## [Task prompt]
Transcribe, word for word and without additions, each line below from the one containing "Task: Check the 履歴 checkbox" through the one containing "Task: Click the Cut", both ends included.

[Opening Input records section]

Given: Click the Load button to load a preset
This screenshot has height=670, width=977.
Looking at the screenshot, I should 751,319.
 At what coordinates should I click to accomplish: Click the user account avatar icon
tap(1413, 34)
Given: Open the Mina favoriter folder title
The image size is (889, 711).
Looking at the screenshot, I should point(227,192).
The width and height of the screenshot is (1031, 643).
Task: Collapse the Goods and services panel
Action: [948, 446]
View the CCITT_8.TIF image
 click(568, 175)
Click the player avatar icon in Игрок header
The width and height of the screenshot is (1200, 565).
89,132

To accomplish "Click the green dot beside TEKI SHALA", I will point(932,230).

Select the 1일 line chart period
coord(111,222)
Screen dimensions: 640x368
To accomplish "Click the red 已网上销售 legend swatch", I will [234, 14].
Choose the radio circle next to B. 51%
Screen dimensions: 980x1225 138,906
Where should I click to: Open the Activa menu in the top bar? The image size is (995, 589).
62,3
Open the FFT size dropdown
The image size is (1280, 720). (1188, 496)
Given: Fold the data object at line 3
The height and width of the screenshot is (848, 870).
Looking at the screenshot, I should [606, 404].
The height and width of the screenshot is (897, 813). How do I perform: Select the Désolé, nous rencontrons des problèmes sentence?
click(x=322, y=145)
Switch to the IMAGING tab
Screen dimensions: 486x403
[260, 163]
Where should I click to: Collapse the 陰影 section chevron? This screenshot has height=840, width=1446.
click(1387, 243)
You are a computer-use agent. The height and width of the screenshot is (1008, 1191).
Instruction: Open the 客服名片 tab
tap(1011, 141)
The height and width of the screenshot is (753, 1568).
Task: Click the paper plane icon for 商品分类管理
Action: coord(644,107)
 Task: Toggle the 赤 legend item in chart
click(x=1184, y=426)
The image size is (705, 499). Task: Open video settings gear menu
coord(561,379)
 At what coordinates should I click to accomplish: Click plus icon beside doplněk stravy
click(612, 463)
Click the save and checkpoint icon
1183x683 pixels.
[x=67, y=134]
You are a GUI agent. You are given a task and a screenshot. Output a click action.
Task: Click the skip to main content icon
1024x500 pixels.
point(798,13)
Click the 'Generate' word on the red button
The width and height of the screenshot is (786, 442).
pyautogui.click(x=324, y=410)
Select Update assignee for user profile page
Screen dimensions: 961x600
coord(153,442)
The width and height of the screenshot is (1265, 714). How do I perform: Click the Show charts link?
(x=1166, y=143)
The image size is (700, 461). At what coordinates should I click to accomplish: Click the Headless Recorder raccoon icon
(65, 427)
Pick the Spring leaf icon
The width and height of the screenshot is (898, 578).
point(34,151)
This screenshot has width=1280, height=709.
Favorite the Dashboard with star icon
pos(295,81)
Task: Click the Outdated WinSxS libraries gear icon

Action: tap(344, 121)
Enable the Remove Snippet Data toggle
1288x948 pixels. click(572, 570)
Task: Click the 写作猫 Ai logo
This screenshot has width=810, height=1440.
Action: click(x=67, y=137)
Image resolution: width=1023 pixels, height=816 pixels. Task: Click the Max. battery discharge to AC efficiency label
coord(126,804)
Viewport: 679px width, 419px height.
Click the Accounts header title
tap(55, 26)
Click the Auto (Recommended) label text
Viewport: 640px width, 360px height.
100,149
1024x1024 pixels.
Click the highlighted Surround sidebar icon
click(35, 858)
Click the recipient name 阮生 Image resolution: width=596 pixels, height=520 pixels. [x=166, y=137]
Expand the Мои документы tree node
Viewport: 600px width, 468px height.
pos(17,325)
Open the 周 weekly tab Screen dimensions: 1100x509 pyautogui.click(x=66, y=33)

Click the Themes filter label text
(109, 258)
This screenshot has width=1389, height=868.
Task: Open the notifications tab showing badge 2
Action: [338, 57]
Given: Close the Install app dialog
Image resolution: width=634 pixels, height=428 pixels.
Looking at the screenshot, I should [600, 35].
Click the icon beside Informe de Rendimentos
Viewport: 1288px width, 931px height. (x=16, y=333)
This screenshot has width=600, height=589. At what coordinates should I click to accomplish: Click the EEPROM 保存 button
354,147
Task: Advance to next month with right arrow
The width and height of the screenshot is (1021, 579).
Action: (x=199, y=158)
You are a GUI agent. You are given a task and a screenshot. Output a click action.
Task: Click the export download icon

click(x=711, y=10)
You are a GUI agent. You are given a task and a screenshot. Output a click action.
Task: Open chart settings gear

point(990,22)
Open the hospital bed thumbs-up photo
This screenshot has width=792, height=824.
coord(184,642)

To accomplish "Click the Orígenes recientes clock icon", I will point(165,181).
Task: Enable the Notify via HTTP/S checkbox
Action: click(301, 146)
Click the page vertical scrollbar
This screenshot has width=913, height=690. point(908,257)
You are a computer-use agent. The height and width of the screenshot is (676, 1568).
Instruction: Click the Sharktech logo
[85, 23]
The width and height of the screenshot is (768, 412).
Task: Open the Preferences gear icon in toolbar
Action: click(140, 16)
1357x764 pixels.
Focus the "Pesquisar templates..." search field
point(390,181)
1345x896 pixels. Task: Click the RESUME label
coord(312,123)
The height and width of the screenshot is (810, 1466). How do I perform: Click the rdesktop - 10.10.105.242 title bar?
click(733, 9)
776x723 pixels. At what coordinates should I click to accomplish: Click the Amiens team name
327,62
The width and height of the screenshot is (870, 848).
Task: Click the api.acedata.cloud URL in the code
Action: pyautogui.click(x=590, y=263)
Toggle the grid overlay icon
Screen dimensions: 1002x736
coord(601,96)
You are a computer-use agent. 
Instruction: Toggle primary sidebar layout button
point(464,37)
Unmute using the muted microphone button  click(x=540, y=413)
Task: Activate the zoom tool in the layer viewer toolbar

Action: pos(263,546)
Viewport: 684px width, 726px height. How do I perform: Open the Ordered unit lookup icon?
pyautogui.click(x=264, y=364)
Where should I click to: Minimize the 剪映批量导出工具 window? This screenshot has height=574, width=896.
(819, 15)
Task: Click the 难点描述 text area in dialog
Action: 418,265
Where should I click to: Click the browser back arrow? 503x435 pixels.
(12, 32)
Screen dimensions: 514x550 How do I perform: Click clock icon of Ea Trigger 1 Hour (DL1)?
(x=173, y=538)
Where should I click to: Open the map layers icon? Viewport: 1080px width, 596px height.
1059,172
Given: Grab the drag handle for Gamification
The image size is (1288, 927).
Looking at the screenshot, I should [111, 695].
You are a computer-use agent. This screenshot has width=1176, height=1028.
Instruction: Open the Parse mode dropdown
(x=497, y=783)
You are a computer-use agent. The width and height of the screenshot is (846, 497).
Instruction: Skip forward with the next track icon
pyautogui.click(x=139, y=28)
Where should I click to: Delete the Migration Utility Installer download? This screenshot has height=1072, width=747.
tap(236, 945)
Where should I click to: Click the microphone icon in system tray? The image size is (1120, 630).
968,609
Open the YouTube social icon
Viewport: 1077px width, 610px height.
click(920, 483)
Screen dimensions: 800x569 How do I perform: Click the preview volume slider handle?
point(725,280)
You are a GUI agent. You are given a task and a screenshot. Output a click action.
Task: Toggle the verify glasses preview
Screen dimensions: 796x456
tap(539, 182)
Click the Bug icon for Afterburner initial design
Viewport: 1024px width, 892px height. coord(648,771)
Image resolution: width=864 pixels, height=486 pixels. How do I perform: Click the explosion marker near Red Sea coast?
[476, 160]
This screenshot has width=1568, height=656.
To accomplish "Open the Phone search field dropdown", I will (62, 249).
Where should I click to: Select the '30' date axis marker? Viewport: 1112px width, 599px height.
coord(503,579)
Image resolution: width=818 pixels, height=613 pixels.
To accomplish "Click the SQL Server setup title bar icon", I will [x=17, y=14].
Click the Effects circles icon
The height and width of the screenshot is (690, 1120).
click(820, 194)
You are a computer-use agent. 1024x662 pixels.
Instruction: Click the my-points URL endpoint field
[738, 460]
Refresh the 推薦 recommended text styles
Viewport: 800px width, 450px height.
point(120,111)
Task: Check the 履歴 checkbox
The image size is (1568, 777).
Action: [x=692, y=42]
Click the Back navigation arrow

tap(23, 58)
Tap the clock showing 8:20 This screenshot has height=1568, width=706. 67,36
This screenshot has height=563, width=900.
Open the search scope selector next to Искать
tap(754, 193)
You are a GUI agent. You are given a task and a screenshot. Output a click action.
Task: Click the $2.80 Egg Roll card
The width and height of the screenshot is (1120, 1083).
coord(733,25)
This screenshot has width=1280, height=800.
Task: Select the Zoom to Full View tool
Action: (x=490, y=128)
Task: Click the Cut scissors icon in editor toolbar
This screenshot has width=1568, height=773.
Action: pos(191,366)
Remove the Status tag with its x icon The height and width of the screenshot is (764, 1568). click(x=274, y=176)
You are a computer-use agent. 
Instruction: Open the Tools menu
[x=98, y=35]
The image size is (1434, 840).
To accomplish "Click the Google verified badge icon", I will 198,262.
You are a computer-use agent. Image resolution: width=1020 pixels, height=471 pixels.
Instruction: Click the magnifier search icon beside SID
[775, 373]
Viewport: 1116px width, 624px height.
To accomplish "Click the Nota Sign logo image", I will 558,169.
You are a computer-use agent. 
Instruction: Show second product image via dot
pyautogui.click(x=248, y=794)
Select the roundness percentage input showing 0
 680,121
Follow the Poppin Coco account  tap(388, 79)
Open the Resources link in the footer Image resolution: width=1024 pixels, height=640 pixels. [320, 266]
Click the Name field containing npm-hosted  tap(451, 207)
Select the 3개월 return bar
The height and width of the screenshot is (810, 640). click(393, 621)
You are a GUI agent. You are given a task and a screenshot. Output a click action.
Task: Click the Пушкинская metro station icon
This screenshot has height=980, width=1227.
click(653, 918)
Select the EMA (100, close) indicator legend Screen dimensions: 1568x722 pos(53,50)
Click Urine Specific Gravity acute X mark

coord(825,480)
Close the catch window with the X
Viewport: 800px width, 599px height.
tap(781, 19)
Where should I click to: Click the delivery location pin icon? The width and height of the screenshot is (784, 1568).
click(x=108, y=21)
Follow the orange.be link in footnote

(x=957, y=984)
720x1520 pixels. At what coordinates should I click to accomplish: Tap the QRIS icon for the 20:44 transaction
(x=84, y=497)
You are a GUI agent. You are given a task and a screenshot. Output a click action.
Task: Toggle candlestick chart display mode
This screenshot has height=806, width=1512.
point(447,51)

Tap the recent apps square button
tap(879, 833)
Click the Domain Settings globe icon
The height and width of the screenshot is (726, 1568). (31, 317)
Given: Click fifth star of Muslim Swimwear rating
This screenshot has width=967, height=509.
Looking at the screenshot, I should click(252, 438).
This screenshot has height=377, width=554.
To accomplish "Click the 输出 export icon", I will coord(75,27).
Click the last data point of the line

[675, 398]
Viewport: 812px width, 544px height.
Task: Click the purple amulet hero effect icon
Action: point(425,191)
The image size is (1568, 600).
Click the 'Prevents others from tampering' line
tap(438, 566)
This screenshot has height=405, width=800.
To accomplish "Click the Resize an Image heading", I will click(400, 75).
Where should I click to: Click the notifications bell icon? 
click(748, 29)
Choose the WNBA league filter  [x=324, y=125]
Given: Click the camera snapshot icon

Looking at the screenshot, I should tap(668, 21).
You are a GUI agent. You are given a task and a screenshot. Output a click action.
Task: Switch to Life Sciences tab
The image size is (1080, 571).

[Closing Input records section]

## [Response area]
Task: Check the 履歴 checkbox
The image size is (1568, 777).
Action: [x=692, y=42]
Click the Back navigation arrow

tap(23, 58)
Tap the clock showing 8:20 This screenshot has height=1568, width=706. 67,36
This screenshot has height=563, width=900.
Open the search scope selector next to Искать
tap(754, 193)
You are a GUI agent. You are given a task and a screenshot. Output a click action.
Task: Click the $2.80 Egg Roll card
The width and height of the screenshot is (1120, 1083).
coord(733,25)
This screenshot has width=1280, height=800.
Task: Select the Zoom to Full View tool
Action: (x=490, y=128)
Task: Click the Cut scissors icon in editor toolbar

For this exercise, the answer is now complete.